Marcelino Legido  (1935-2016)

La cadena del pecado es una cadena larga, que sale del corazón de los hombres, que encadena la comunidad, la tierra y la historia y que vuelve después sobre el corazón de los hombres, para encadenarlos más hondamente todavía.

A este camino del pecado, que empieza siendo pecado personal, para pasar a ser después pecado estructural, pecado del mundo, y retoma de nuevo provocando el pecado al corazón del hombre, lo llamamos el circulo del pecado. Pretendemos hacer nuestra búsqueda desde la mirada de Jesús. Así como el Padre conoce nuestros corazones (Lc 16,15), así también Él, conocía lo que hay en el hombre (Jn 2, 25) y sabía las pretensiones, que se encierran en él (Mt 9,4). Esta mirada a la luz de la mirada de Jesús, es decir en la lumbre de su misterio pascual, la queremos recoger primero en los escritos sinópticos, para pasar después a los textos de las comunidades de Pablo y de Juan.

++++++++++++++++++++

# [Ejercicios]
1) Contesta según el fragmento sobre el círculo del pecado:
(a) ¿De dónde sale la cadena del pecado?
(b) ¿Qué nombre le dan al camino del pecado?
(c) ¿En qué escritos se quiere recoger primero esa mirada?
2) Anota todas las citas bíblicas que aparecen en el fragmento sobre el círculo del pecado.

# [Datos de partida]
++++++++++++++++++++

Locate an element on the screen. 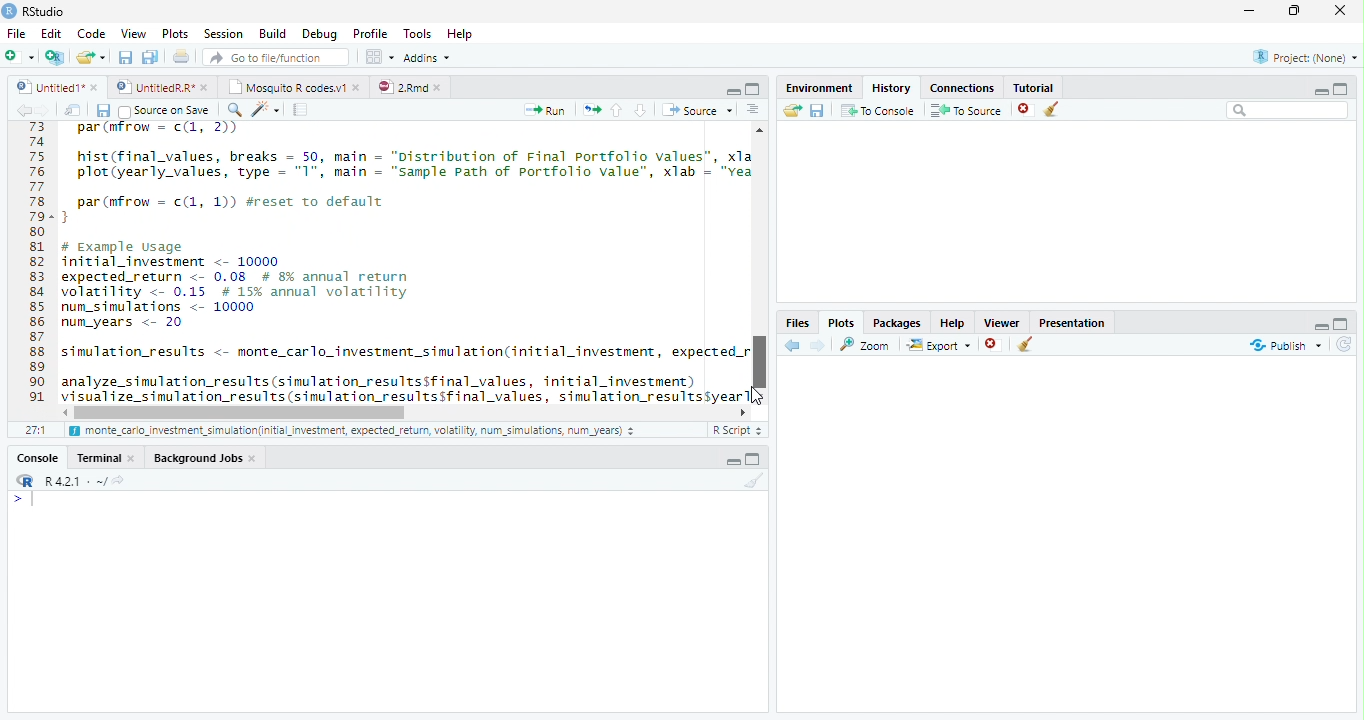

++++++++++++++++++++

# [Respuestas esperadas]
1)
(a) Del corazón de los hombres.
(b) El círculo del pecado.
(c) En los escritos sinópticos.

2)
Lc 16,15
Jn 2, 25
Mt 9,4